TO BE DONE ->
Can you render the entries starting at the line containing "The height and" and ending at the line containing "pyautogui.click(x=499, y=47)" as a two-column CSV with the headers instruction and action, one row per entry? Put each entry's text in one quoted field and its answer in another, with line breaks changed to spaces.

RECORD EXTRACTS ->
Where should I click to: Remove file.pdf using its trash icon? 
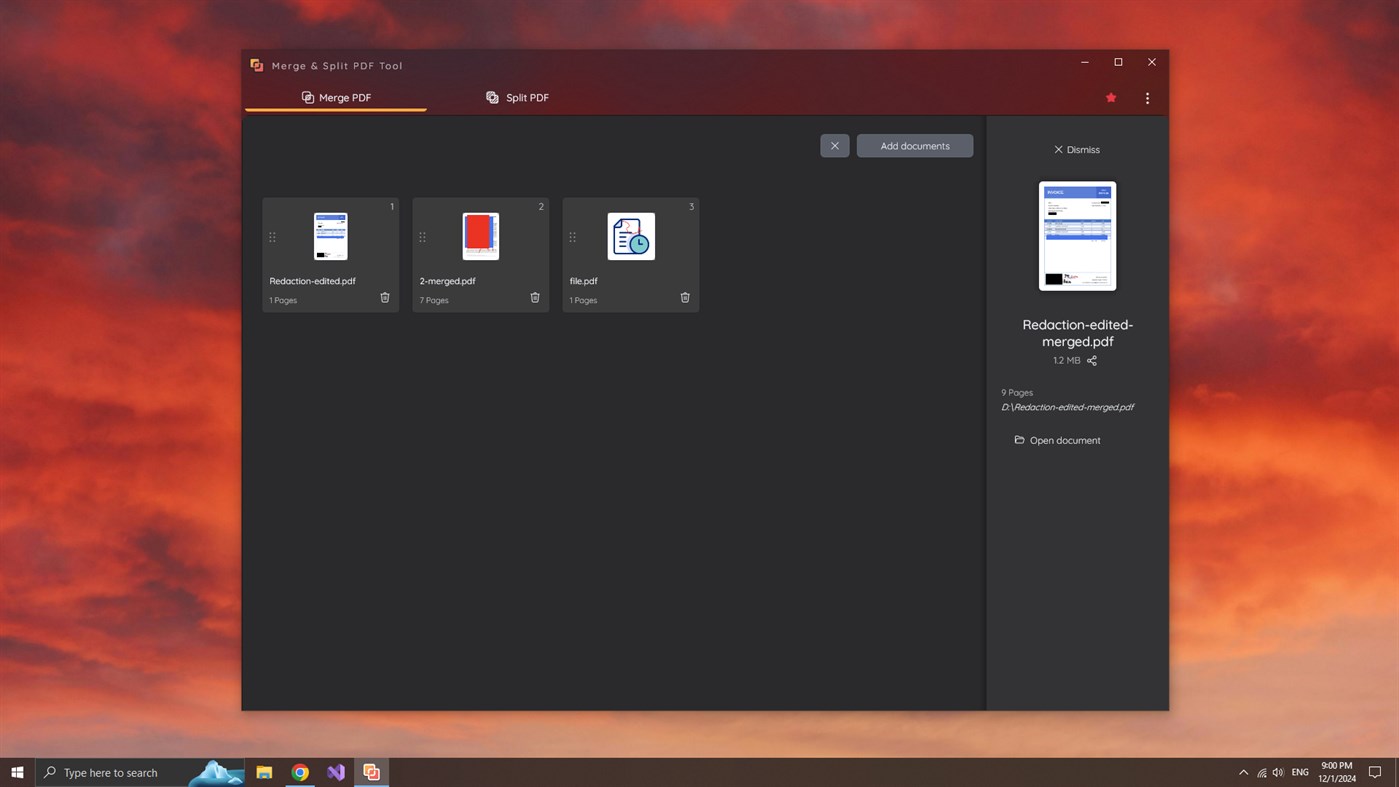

==

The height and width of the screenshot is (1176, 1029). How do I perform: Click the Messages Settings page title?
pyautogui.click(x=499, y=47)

==

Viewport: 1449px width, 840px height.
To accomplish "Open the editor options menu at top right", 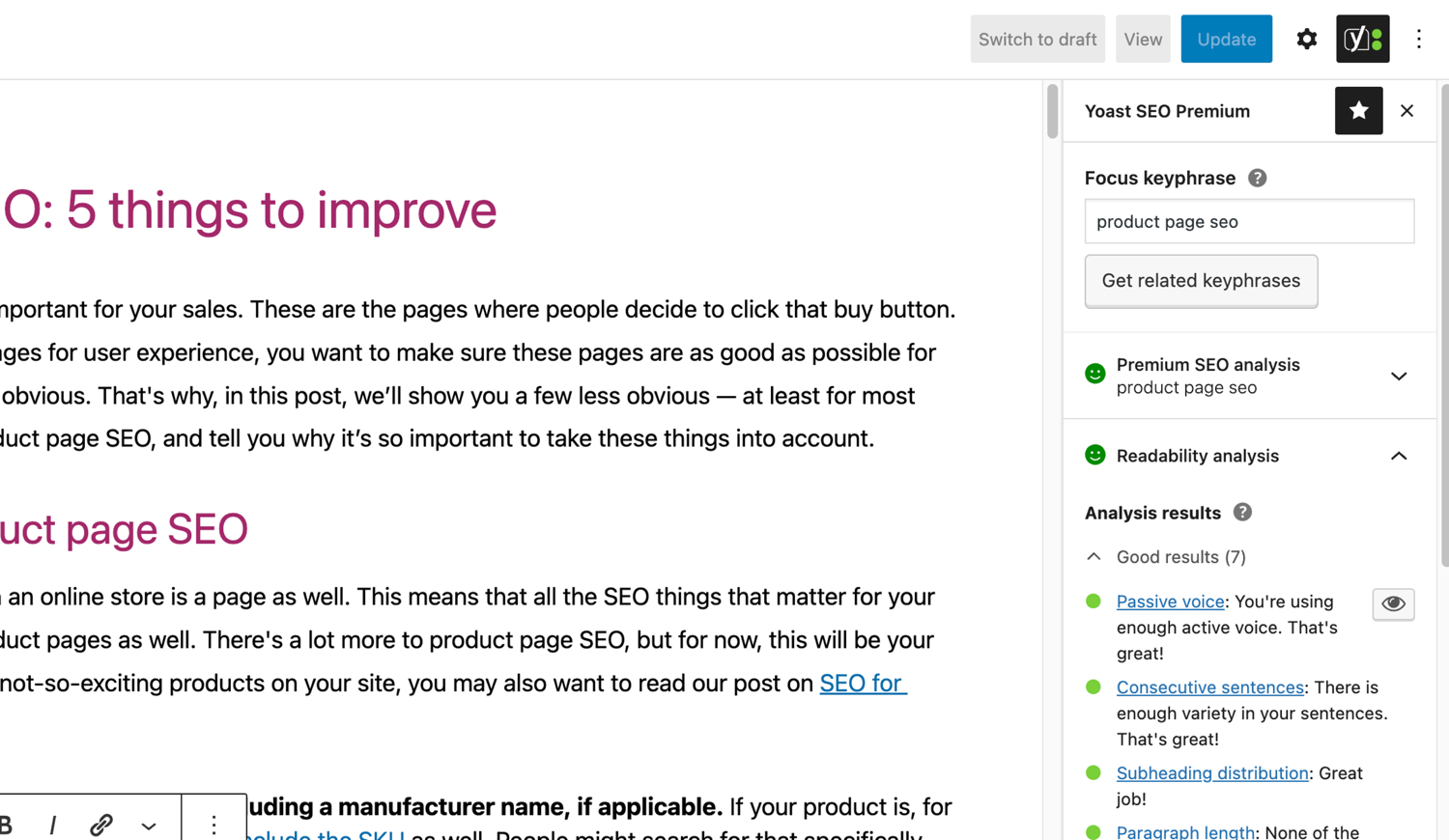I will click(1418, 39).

ANSWER ->
instruction,action
"The height and width of the screenshot is (1176, 1029). How do I perform: Click the Messages Settings page title?","pyautogui.click(x=499, y=47)"